Hi everyone,
I’m training a model in a SLURM cluster. My dataset is a a folder tree with almost 7000 MRI files (it’s large). I’m getting the following errors (full error trace here at the very end):
RuntimeError: unable to open shared memory object </torch_3368351_1991753163> in read-write mode
RuntimeError: Caught RuntimeError in DataLoader worker process 0.
I’m using torch.multiprocessing.set_sharing_strategy('file_system')
to avoid this. I’ve seen many approaches for solving this error, like these ones. I wolud like to understant what’s really happening and what’s causing the problem in order to avoid it in future developments. After seeing this, I remembered that I am cumputing my loss with the following function:
def weighted_average(
inputs: Sequence[torch.Tensor], weights: torch.Tensor
) -> torch.Tensor:
"""
Computes the weighted average of the inputs.
Args:
inputs: a sequence of tensors with the same shape.
weights: a sequence of weights for each tensor
Returns:
Weighted average of the inputs.
"""
_msg_len_ = f"Expected lengths to be equal len(inputs) == len(weights) but got {len(inputs) = } and {len(weights) = }."

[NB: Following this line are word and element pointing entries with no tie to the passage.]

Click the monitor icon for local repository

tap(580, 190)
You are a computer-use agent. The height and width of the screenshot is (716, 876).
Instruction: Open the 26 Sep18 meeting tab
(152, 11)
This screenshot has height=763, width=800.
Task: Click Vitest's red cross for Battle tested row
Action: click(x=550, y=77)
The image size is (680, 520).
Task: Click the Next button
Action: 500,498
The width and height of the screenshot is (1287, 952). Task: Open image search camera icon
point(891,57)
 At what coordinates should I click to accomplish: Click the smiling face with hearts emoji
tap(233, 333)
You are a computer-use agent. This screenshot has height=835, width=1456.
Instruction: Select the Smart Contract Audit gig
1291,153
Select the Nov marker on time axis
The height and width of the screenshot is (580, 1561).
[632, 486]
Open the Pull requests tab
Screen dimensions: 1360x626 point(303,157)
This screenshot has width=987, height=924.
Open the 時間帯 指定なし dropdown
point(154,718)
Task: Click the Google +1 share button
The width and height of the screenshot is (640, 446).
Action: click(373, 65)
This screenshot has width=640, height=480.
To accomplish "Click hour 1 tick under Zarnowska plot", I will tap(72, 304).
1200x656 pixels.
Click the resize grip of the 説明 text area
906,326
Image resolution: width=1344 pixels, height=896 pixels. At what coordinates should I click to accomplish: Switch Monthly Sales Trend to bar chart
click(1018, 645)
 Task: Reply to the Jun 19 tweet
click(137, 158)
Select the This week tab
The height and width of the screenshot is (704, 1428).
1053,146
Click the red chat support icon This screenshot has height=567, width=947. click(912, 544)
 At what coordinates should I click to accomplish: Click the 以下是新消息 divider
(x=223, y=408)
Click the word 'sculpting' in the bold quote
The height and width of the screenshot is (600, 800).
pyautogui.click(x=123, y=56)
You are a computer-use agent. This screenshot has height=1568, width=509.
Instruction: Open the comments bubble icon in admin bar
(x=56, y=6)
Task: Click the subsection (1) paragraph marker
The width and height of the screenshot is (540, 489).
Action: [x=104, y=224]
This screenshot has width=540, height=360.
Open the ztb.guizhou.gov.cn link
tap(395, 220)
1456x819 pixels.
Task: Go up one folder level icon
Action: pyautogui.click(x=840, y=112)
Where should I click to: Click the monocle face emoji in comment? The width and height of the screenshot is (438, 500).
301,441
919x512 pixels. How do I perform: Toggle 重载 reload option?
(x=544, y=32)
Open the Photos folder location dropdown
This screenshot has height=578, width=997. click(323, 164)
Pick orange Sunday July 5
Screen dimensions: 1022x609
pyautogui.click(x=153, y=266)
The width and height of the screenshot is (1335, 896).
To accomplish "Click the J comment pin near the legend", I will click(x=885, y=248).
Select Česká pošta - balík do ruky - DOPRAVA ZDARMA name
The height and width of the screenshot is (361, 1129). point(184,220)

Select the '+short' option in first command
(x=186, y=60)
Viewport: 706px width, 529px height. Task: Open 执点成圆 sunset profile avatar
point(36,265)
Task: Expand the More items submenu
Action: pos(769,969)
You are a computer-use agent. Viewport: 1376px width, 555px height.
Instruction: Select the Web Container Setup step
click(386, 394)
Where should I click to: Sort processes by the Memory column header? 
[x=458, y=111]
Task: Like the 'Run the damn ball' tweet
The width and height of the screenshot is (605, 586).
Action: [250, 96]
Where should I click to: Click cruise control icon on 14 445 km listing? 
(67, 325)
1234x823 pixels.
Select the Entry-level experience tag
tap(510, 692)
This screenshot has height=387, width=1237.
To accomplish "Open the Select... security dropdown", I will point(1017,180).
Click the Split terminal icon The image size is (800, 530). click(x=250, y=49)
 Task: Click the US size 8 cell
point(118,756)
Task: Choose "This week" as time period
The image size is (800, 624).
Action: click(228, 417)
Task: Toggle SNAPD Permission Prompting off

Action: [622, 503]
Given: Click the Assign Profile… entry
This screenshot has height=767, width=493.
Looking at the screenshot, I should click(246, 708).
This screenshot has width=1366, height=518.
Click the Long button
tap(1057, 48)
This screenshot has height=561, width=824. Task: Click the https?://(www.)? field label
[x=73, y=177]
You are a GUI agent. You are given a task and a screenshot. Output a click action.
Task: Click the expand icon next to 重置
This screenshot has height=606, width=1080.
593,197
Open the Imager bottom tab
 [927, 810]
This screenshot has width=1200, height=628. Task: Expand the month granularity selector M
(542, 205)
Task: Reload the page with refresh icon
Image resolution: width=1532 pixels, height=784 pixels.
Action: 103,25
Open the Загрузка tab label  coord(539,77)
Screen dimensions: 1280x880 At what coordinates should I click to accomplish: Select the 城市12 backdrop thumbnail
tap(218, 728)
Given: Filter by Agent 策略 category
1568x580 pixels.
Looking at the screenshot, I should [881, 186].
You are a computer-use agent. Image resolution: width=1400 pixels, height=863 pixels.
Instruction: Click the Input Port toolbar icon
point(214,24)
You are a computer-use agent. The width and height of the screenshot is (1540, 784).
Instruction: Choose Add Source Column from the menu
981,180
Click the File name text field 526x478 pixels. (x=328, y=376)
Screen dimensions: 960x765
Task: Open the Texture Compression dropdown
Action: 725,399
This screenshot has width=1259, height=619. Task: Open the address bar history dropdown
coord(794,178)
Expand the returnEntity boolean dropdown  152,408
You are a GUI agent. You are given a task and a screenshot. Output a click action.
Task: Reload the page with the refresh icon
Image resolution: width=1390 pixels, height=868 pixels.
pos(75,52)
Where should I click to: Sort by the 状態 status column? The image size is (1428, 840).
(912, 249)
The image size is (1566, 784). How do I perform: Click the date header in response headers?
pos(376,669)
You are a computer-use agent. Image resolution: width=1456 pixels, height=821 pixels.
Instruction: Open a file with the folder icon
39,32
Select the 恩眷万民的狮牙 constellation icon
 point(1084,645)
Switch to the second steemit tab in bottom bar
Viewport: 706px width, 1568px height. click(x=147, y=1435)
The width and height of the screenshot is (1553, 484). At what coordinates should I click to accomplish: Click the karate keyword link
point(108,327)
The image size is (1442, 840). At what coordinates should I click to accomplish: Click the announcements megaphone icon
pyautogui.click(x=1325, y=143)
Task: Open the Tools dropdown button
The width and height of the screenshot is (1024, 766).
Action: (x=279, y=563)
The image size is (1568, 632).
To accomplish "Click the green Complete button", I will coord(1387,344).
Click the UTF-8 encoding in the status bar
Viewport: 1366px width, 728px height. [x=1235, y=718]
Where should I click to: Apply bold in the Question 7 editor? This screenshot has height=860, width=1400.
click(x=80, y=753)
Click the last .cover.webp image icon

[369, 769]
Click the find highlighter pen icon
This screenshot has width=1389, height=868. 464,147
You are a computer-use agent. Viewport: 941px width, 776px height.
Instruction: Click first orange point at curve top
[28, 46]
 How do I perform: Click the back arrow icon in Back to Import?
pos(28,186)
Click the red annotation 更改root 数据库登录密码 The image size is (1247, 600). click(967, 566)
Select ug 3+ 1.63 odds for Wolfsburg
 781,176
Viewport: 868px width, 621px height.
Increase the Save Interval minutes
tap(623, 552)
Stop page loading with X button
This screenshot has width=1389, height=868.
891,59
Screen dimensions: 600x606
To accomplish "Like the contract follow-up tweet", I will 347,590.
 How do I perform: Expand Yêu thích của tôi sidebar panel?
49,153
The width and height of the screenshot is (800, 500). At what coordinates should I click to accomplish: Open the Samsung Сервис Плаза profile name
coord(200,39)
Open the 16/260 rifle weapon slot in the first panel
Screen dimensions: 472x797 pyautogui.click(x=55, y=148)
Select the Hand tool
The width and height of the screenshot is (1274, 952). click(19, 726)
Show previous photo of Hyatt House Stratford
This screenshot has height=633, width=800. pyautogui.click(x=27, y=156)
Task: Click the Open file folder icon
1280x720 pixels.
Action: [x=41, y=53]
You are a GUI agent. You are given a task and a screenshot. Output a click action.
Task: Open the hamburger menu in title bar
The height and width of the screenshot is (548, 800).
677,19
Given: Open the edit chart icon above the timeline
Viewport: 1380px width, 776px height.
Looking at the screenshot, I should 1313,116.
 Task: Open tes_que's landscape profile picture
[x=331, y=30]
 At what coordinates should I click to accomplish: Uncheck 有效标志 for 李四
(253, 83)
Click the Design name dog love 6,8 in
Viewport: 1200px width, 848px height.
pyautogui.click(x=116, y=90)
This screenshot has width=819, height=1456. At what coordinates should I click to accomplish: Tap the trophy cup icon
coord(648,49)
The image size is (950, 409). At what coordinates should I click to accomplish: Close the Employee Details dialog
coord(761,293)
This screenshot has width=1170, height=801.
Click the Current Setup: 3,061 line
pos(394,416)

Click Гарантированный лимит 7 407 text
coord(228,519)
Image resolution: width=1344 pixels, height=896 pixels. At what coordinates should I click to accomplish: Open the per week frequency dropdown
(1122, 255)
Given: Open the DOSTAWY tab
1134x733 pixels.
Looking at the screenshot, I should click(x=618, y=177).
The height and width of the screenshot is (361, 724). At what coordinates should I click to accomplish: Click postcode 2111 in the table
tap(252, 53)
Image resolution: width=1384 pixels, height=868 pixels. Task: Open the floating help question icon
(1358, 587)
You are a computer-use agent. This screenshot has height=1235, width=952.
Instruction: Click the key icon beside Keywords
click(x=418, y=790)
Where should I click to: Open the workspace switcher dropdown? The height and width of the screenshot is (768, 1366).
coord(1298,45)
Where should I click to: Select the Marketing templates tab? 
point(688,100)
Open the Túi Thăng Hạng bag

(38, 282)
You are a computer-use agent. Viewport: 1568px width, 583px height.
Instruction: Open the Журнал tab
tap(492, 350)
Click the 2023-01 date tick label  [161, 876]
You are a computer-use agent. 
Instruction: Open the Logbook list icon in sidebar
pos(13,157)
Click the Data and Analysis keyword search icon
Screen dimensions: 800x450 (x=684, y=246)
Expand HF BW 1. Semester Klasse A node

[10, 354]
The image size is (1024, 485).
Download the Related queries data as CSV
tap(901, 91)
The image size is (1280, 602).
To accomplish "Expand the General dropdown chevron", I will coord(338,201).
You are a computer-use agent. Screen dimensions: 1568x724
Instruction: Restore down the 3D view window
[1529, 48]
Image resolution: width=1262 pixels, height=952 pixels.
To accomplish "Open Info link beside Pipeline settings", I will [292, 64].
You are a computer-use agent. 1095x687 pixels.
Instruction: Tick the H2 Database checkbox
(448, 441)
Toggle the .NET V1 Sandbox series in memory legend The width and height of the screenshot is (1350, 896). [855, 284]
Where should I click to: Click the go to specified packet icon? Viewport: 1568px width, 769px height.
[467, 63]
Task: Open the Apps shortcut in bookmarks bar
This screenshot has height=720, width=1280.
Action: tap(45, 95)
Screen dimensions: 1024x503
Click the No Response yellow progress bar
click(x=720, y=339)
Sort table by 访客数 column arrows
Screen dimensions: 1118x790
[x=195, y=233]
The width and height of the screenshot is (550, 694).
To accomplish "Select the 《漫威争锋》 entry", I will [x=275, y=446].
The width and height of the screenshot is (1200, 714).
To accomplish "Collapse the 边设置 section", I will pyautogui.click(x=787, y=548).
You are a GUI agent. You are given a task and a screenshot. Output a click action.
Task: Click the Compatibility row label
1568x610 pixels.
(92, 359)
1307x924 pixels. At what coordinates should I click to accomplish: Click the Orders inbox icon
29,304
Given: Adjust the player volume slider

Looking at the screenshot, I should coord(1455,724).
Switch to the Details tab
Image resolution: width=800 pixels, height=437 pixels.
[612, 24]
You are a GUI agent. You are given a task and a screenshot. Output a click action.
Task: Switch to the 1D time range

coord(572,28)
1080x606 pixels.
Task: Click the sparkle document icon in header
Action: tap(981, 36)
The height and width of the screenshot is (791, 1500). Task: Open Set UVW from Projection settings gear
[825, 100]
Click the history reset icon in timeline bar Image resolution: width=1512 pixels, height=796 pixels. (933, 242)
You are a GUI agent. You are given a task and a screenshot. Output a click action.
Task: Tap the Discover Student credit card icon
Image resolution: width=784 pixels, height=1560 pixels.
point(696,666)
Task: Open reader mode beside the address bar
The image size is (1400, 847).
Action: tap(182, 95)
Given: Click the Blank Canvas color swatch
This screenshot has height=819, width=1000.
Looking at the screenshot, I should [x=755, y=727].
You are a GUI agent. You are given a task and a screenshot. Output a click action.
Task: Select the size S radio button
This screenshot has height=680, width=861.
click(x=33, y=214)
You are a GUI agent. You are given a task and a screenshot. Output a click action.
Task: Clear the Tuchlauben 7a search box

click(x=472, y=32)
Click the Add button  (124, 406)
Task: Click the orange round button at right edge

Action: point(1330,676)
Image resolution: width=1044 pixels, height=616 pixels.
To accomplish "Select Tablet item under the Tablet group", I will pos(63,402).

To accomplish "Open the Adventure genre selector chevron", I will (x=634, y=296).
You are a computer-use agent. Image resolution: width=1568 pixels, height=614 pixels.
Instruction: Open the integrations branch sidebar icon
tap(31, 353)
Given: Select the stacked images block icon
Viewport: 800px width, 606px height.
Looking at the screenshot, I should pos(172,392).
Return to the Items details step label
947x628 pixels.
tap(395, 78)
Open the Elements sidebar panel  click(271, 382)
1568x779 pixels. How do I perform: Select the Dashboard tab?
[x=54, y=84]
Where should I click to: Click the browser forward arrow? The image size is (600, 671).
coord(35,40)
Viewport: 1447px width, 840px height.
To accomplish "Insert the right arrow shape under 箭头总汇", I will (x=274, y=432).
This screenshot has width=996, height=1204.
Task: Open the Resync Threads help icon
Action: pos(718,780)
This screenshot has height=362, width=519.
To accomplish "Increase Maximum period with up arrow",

assert len(inputs) == len(weights), _msg_len_
weighted_sum = [torch.mul(w_i, in_i) for in_i, w_i in zip(inputs, weights)]
return torch.stack(weighted_sum, dim=0).sum(0) / weights.sum()
Questions
- The above function uses a list
weighted_sum
, could be this the root of the problem, or it may be related to the large amount of files? - If not, using HDF5 would solve the problem allowing me to used the deafult multiprocessing sharing strategy?